Reading & Writing Journal


I finished the Barth blurted about below (Every Third Thought). Now that it's over with, I didn't like it as much as I was liking (most of) it while I was reading it. It felt like Barth ran out of gas, or interest, about 90% of the way through, and he bailed out with a cheap trick. Don't get me wrong, as ever with John Barth, the writing is superb, finestkind, none better. He is one of the masters at stringing words together; but that - I am discovering - is only part of novelizing, (or fictioning, fictionalizing/ficting???) (And it might be the easy part) (and someone like Barth can probably do it in his sleep). But there's more to the text than the words, of course, and no one knows that better than a pre-eminent Postmodernist like JB. It feels to me ("it" being ETT) as if he has sucked me in by using the (obvious and explicit but probably untrustworthy) association of his narrator/protagonist with the author, led me up to a cliff that he makes me think he's going to jump off, and then sort of trips me at the brink, only to grasp me before I plummet; and then he doesn't (quite) pull me back to safety. (This is all analogy of course, there's no literal cliff at the end of Every Third Thought.) I'm sure that's more or less what he intended, but there's no resolution here, and I'm not enough of a Postmodernist (yet) to think that's satisfactory to the reader (at least not this reader). I'm annoyed with him, he's way better than that.

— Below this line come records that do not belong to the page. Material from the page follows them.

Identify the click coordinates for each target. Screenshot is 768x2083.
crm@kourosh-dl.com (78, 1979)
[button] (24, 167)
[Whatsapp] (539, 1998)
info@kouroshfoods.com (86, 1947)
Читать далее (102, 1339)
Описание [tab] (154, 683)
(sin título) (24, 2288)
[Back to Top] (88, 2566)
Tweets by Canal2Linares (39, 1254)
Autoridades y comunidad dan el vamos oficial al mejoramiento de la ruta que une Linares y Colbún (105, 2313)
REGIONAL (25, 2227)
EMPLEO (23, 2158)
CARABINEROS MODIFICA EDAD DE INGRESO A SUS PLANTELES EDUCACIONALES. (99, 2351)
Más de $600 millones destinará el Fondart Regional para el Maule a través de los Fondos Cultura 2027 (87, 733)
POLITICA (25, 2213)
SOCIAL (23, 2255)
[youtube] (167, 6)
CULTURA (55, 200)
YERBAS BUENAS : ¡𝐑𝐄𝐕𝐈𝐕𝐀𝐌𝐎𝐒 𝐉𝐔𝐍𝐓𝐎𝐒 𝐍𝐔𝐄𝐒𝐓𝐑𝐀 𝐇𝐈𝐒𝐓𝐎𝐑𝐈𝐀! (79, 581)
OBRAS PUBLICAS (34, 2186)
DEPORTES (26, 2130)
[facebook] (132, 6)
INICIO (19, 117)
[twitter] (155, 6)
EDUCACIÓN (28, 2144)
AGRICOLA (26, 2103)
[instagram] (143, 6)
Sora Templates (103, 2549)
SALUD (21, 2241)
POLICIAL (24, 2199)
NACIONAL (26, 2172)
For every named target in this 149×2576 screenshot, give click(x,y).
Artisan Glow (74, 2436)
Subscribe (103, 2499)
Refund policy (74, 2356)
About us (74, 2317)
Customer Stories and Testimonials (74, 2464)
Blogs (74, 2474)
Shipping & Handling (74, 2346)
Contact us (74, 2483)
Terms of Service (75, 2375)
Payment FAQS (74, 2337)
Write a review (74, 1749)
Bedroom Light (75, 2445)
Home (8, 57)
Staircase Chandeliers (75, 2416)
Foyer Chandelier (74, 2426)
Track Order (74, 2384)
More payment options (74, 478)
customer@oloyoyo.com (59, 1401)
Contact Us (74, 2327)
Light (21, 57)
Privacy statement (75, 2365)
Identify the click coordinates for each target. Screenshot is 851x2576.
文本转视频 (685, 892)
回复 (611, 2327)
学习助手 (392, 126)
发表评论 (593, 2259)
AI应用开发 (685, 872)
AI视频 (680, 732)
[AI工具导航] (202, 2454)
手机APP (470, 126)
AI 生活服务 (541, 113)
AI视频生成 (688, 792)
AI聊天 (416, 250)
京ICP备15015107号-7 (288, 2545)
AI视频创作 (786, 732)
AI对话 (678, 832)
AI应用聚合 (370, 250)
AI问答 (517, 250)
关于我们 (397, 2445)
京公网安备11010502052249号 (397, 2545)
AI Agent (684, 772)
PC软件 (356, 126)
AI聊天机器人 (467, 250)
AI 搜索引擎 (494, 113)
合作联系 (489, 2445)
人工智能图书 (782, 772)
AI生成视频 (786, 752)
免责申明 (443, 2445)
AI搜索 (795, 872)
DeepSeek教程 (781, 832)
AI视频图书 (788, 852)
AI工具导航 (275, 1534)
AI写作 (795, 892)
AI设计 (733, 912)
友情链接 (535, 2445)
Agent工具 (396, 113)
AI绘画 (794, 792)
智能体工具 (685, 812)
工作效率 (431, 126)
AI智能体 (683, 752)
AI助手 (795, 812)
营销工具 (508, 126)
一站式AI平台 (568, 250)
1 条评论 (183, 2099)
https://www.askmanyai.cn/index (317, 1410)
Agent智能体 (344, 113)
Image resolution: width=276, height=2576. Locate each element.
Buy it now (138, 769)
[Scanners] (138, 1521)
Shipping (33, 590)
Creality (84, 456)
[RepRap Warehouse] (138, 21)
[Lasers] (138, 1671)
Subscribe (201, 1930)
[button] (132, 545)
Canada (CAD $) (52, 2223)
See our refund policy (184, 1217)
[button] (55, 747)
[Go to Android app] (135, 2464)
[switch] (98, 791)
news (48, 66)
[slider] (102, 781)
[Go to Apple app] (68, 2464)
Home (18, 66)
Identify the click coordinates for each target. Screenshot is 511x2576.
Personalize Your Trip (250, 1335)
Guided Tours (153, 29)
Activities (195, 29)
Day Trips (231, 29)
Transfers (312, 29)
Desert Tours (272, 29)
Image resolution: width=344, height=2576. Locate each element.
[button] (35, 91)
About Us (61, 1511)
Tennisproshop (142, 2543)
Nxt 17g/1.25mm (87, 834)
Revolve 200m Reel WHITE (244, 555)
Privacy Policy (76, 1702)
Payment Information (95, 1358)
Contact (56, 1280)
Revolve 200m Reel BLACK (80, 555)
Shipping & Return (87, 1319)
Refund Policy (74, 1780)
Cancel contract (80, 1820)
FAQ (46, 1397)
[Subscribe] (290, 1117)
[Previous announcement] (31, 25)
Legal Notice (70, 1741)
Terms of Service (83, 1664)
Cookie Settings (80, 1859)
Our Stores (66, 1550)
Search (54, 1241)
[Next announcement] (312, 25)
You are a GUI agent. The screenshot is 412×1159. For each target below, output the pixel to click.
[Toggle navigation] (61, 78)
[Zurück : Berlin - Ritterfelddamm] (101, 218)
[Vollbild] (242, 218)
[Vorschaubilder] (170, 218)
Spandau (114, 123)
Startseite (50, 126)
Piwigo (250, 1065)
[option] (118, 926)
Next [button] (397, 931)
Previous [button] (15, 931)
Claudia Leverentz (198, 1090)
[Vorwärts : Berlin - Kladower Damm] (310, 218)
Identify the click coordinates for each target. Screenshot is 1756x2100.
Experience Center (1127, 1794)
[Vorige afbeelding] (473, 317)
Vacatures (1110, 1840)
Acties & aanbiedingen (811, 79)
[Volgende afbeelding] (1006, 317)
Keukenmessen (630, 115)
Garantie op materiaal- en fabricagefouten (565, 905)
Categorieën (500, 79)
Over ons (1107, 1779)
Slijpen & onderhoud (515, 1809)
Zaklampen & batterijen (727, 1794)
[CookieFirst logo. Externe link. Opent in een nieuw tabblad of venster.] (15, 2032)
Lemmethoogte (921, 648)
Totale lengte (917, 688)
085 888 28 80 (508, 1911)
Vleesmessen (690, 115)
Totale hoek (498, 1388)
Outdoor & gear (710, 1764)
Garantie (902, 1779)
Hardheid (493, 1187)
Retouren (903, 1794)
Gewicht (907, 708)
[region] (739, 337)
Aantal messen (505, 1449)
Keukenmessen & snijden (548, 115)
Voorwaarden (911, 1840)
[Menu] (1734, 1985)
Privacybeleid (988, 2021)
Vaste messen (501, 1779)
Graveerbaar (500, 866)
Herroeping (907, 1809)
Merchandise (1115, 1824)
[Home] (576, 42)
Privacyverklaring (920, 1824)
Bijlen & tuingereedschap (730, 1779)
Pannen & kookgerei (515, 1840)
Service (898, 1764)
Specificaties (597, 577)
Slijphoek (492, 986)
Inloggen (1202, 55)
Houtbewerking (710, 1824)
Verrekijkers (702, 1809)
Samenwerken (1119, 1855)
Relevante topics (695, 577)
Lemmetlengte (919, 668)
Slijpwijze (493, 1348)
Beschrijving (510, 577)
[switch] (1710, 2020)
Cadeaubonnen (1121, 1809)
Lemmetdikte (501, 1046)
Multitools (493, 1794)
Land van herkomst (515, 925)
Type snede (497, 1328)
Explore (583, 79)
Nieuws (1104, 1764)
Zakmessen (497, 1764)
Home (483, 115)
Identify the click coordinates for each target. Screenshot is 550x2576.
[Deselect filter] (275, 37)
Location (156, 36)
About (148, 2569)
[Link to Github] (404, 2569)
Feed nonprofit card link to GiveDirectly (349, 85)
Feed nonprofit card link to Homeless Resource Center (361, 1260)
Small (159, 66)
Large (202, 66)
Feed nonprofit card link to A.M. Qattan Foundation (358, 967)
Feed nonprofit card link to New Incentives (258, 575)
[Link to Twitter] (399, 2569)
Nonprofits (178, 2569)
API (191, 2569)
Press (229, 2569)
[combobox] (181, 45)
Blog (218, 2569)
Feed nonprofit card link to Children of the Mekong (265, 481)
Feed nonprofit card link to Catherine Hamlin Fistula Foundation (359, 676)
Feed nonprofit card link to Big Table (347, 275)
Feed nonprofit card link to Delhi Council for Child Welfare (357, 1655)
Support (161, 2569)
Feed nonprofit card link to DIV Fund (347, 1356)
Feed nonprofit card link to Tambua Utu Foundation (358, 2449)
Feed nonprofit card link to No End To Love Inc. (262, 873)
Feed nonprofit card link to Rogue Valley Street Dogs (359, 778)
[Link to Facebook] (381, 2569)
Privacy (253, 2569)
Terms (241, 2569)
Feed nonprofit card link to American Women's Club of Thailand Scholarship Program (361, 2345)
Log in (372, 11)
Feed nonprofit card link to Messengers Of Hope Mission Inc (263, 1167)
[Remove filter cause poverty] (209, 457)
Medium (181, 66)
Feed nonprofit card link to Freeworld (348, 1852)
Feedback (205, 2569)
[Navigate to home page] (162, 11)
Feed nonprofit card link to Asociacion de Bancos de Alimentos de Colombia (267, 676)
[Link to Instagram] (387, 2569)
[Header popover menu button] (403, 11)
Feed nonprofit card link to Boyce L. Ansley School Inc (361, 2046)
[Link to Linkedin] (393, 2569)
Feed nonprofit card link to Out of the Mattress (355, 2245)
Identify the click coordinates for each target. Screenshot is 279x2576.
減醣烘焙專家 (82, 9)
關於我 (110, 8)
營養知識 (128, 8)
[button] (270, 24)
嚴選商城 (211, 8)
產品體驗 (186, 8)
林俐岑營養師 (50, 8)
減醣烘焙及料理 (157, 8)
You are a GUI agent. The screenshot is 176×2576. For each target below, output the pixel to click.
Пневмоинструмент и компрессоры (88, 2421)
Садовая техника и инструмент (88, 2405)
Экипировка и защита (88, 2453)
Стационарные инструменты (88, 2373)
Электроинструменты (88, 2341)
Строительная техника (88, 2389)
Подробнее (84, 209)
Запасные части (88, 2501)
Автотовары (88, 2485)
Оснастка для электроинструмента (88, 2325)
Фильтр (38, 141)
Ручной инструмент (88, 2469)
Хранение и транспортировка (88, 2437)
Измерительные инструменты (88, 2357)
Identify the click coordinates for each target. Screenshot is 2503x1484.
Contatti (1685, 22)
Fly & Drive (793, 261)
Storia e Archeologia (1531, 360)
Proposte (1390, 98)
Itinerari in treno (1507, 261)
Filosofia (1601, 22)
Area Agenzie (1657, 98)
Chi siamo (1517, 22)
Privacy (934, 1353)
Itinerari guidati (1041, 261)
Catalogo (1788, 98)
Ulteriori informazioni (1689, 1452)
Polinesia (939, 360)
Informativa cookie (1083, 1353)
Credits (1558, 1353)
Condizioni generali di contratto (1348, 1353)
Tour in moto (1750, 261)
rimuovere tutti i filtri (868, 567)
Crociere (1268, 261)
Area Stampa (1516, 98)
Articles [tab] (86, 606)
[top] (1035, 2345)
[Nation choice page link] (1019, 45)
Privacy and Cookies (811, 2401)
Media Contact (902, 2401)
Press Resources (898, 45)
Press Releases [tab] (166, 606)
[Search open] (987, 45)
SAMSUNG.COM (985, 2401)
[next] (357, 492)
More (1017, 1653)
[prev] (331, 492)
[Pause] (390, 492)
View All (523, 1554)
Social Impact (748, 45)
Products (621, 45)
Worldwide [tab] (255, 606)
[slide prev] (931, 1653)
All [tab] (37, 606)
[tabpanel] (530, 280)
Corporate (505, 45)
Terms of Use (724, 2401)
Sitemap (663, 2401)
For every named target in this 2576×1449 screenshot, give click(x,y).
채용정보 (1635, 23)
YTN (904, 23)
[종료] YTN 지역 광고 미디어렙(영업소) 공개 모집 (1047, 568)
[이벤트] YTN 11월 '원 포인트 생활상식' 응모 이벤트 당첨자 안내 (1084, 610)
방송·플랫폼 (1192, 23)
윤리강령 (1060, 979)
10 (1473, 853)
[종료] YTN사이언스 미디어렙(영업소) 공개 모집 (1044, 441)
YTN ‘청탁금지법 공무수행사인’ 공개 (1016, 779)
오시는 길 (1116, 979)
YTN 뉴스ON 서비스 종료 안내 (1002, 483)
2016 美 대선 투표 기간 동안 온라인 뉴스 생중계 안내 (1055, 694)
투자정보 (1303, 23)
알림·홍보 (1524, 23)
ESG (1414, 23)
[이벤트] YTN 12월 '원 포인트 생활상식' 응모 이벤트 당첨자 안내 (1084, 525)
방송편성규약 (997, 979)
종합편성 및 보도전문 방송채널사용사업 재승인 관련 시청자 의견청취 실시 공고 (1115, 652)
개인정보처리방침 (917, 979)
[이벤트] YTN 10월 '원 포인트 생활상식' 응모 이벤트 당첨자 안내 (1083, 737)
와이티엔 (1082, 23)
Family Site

My own novel is in a phase a bit like buried kimchi. It's put aside temporarily to "rest" like bread dough, or ferment, whatever.  I hear Barkis and Mortie and Evangeline nagging my ass raw, but they know I haven't abandoned them, and I haven't. They know that in the first place I couldn't - I've never abandoned anything, however fragmentary (or stupid) that I've written; sooner or later pieces get picked up & added to or incorporated into something else.

This is a "percolating" time for Barkis. I've read that some writers need to put a piece aside for a while after completing a first draft (or most of a first draft) - taking a break so to speak, letting it ferment.

The key for me is not to get frustrated by it - I know it's not abandoned, and I know it'll get finished (this is something I did NOT know prior to participating in the fiction writing group). The most important thing for me right now is to be writing, not WHAT I'm working on, so I've got new stories cranking up - small ones, shorts, probably 3000 - 5000 words, to fill in and keep the juices flowing; "stringing the words together" is what keeps it alive for me - I'll get back to Barkis, both the one I've got well underway and a couple others that I have the outlines or notes for.

I've joined another fiction writing group as well - we're trying to figure out how to either merge them or at least get some cross-pollination going, but it's tough since almost everyone from my group (which has dwindled to three of us) can't possible do Wednesday nights two towns over, and almost everyone from the new group can't possibly do Saturday mornings. I have a feeling there's a great deal of inertial resistance behind those "can'ts" - the security & safety of a known group is something that lulls one, and makes it really tough to want to barge into another setting with a whole new bunch of dragons.